Buen día. Cuanta es la dosis recomendada para 1 Há de cultivo. gracias
saludos 
Jack Jiménez  jjimenez@igf.farm

----------


## AgroMarket.pe

> Buen día. Cuanta es la dosis recomendada para 1 Há de cultivo. gracias
> saludos 
> Jack Jiménez  jjimenez@igf.farm

 Estimado Jack, dependerá de varios factores como el tipo de cultivo, edad de la plantación, condiciones de clima y suelo, etc; pero te paso algo de información general al respecto: 
Para empezar, lo primero que se debe de hacer al adquirir el hidrogel agricola es hacer una prueba con el agua con la que realizará sus riegos. Ya que, el agua puede tener diferente dureza según el lugar en donde se encuentre. Normalmente con el agua de lluvia, mezclada con 1KG de nuestro poliacrilato de potasio, podemos solidificar 500 litros.  *¿Cómo realizar la prueba?* 
En un litro de agua con la que normalmente riega, echar la cantidad de una taparosca de gaseosa de nuestro hidrogel agricola y esperar unos minutos a que se convierta en gel. 
El agua debe quedar totalmente solidificada, sin presencia de gotas.
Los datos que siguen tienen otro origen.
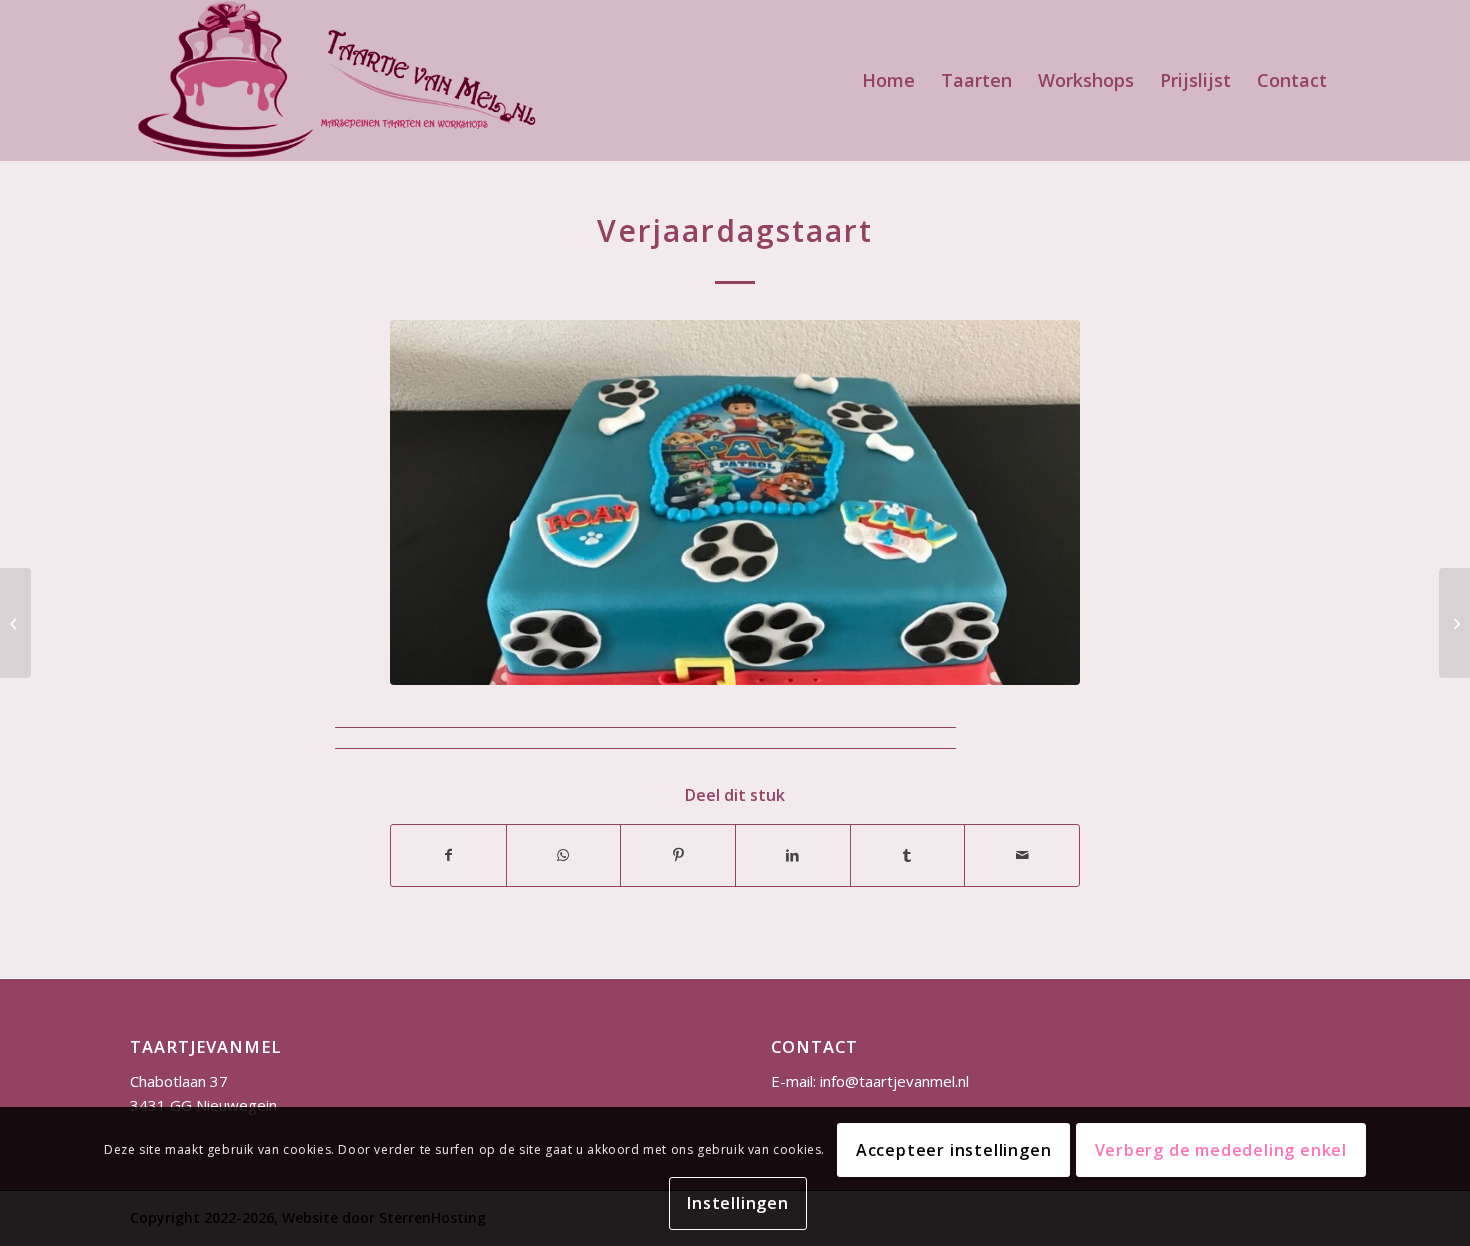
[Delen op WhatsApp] (564, 855)
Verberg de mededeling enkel (1221, 1150)
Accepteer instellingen (954, 1150)
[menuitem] (888, 80)
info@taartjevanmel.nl (894, 1081)
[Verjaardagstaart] (15, 623)
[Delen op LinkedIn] (793, 855)
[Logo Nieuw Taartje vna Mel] (335, 80)
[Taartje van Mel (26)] (735, 502)
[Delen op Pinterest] (678, 855)
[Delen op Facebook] (448, 855)
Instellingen (738, 1203)
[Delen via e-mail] (1022, 855)
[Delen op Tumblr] (908, 855)
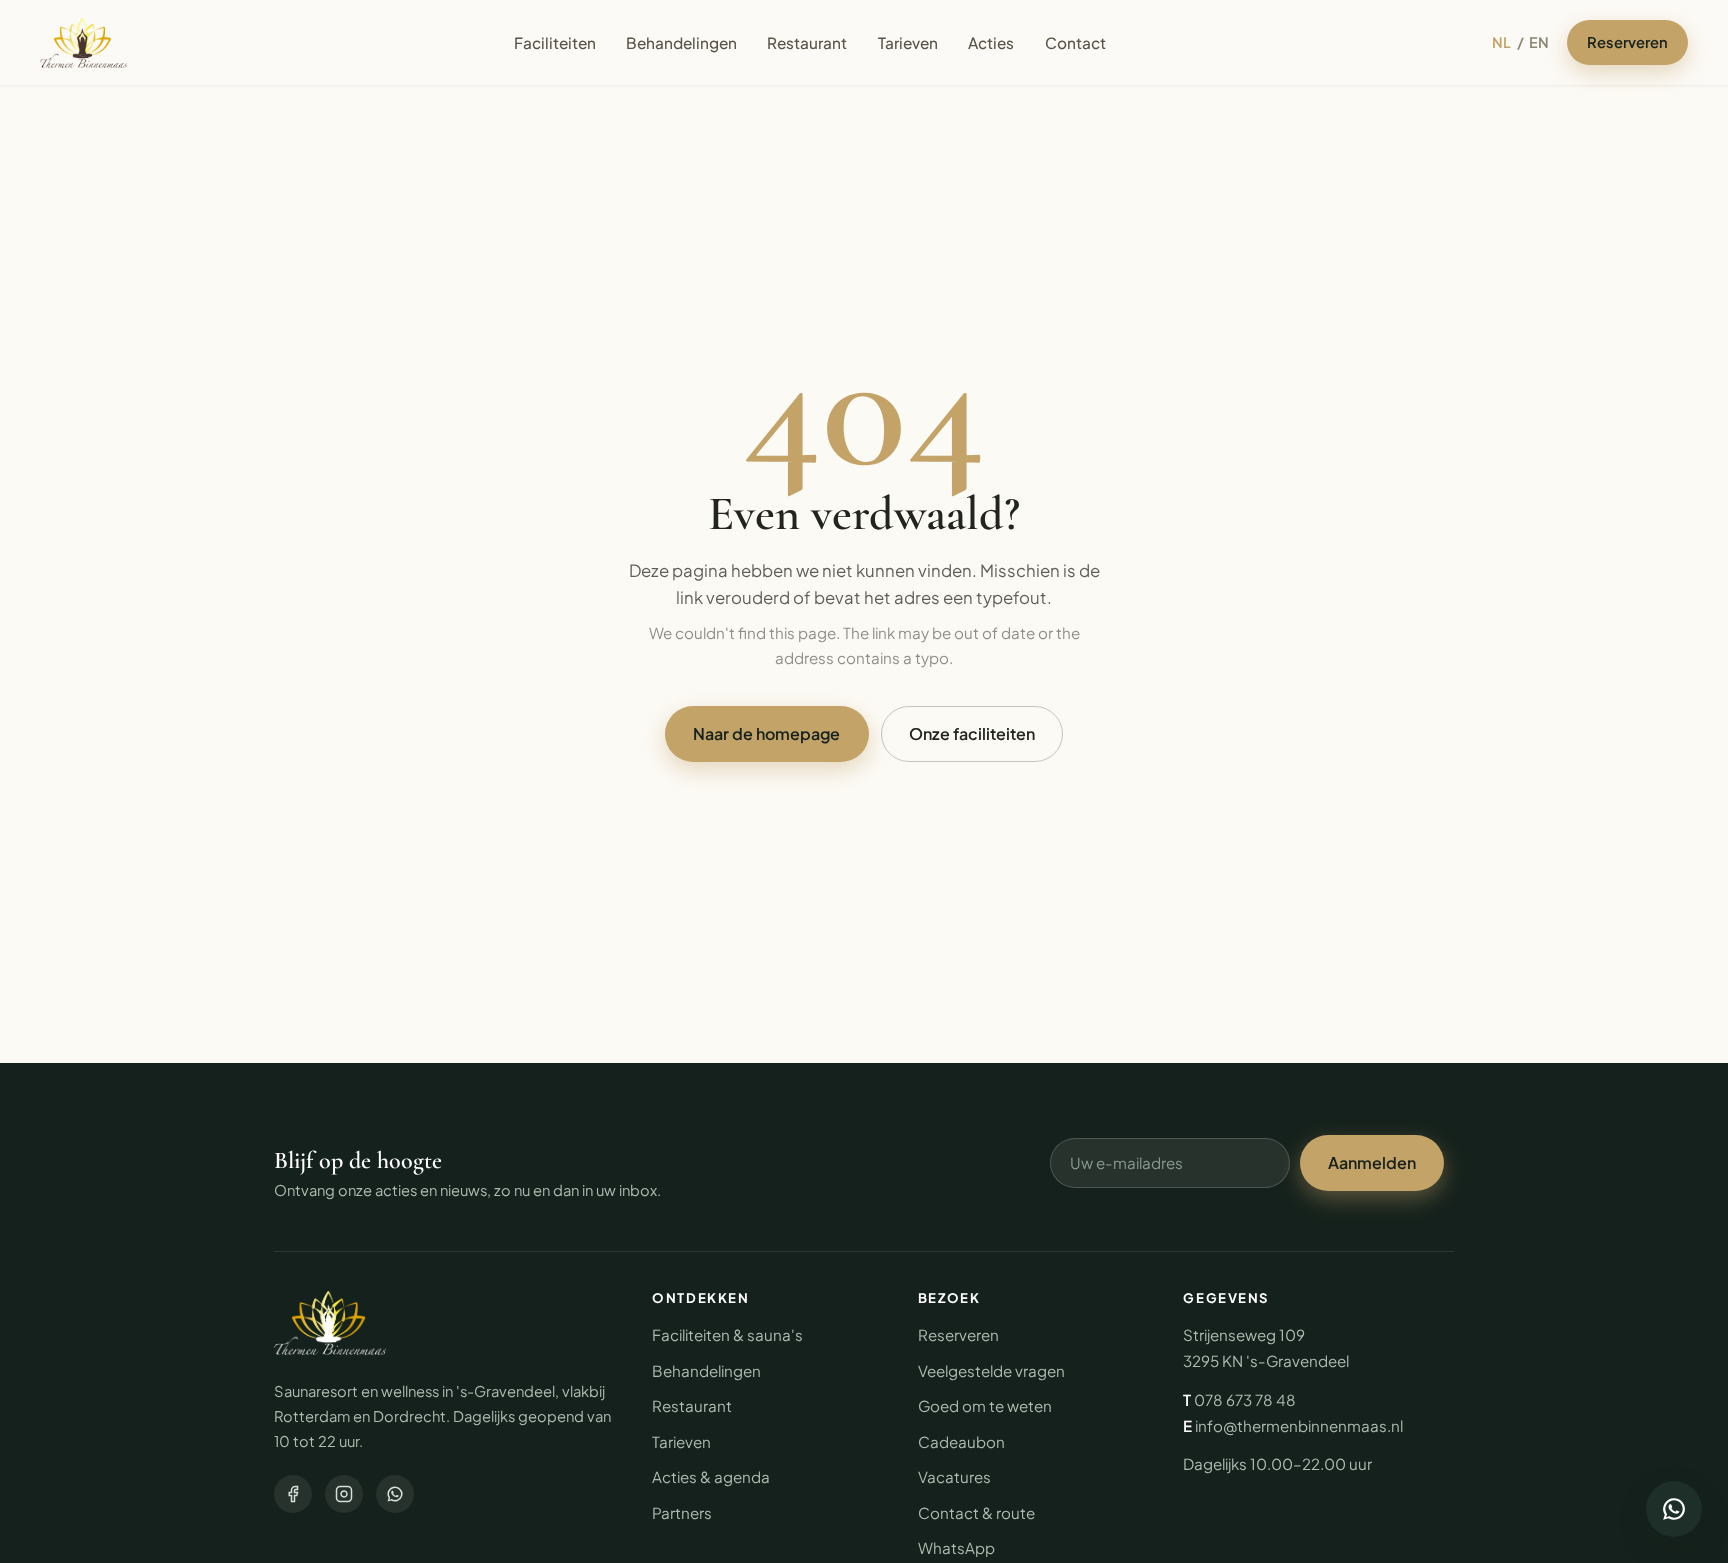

En caso aún escurra el agua agregar una o dos taparoscas más hasta lograr la consistencia gelatinosa y compacta. Esto nos permitirá conocer cuánto producto necesitamos exactamente por Litro de agua y la cantidad de lluvia sólida que aplicaremos a nuestras plantas. 
1 Taparosca (7 gramos de producto) = 1 Litro de agua
Pasa desde 6 riegos a 1 solo riego  *APLICACIONES*  *Árboles:* 
Hasta 60 centímetros: 35 gramos
Menos de 2 metros: 70 a 100 gramos.
De 2 a 3 metros: 120 a 150 gramos
Más de 3 metros: 150 a 180 gramos. 
En suelos malos, arcilloso o arenoso, agregar fertilizantes  *En árboles ya sembrados: * Se hace un surco alrededor del árbol hasta llegar al área radicular. Se mezcla el producto con agua y una vez convertido en gel se aplica dentro del surco, tapandolo con tierra al finalizar este proceso. 
En árboles nuevos: Se mezcla Plantagel con una porción de tierra y se siembra el árbol, luego se agrega otra porción de tierra y se procede a regar.  *Para siembra en surcos:* 
50 kilos por hectárea
4 a 5 gramos por metro lineal  *Agave y pastizales ya establecidos: * 250 gramos por 1m3 de tierra.  *Avena: * 75 kilos por hectárea *
Alfalfa: * 75 kilos por hectárea  *Pasto, césped o grass:*  
150 kilos por hectárea  *Pasto ya colocado:* 
30 a 35 gramos por metro cuadrado 
Saludos!!  ::pulgar_arriba::

----------